[Stated goal]
Report each line of the data below that contains the word "Open". Copy each of those lines in full.

[Dataset]
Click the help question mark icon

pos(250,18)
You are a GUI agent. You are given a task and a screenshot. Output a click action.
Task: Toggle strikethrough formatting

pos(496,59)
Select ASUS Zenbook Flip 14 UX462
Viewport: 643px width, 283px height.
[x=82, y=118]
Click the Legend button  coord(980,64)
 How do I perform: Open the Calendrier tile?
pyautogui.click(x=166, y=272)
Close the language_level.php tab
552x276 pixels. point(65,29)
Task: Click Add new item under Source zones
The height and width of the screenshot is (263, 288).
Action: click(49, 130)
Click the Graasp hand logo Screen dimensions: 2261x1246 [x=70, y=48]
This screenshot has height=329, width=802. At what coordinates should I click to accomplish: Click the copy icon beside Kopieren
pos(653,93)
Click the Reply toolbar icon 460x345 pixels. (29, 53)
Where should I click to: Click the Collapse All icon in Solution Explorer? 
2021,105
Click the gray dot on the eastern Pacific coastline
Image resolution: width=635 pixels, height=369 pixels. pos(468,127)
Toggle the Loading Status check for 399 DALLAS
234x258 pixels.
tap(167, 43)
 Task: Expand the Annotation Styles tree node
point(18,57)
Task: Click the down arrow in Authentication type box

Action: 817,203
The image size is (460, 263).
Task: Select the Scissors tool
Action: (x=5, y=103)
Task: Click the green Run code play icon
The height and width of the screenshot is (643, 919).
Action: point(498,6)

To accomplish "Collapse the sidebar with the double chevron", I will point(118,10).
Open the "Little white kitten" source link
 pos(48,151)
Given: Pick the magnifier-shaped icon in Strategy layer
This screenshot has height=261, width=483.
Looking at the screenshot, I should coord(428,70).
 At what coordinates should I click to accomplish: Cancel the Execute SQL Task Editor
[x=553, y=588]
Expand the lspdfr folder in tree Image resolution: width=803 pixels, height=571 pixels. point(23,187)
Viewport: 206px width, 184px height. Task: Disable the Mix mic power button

[Worked solution]
 How do I perform: Open the Calendrier tile?
Open the "Little white kitten" source link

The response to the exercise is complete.